YOUR INSTRUCTIONS:
In the records below, find each line that holds "beside" and return it.

[Collected data]
★ ★ ★ ★ ★ ★ ★

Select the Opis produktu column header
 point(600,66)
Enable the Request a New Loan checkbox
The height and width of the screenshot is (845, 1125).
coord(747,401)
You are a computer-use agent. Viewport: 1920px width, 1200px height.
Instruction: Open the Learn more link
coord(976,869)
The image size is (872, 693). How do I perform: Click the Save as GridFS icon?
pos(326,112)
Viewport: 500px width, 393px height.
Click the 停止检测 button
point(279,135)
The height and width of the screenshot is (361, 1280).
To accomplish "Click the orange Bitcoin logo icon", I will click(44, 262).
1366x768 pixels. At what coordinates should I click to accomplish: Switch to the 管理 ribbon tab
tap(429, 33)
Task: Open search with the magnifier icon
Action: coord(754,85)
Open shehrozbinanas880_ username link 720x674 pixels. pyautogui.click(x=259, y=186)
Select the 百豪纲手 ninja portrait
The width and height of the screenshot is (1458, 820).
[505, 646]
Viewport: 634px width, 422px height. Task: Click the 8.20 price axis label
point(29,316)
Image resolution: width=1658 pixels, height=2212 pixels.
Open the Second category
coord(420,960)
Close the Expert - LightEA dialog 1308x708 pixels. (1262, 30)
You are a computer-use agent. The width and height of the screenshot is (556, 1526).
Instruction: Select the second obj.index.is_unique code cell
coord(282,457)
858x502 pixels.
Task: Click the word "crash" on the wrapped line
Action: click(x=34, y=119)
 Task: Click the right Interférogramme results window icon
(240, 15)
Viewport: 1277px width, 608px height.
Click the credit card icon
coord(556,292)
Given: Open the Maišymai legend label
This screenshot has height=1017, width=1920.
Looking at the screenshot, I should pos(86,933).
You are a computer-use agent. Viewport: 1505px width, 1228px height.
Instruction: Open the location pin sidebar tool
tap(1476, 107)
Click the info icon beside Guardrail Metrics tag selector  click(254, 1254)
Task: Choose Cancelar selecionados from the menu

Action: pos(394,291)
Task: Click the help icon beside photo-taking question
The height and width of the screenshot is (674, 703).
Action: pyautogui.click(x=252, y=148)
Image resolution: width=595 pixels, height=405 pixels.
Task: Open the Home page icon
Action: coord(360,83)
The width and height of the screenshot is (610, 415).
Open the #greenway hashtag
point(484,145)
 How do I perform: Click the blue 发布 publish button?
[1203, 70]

★ ★ ★ ★ ★ ★ ★

TASK OUTPUT:
Click the info icon beside Guardrail Metrics tag selector  click(254, 1254)
Task: Click the help icon beside photo-taking question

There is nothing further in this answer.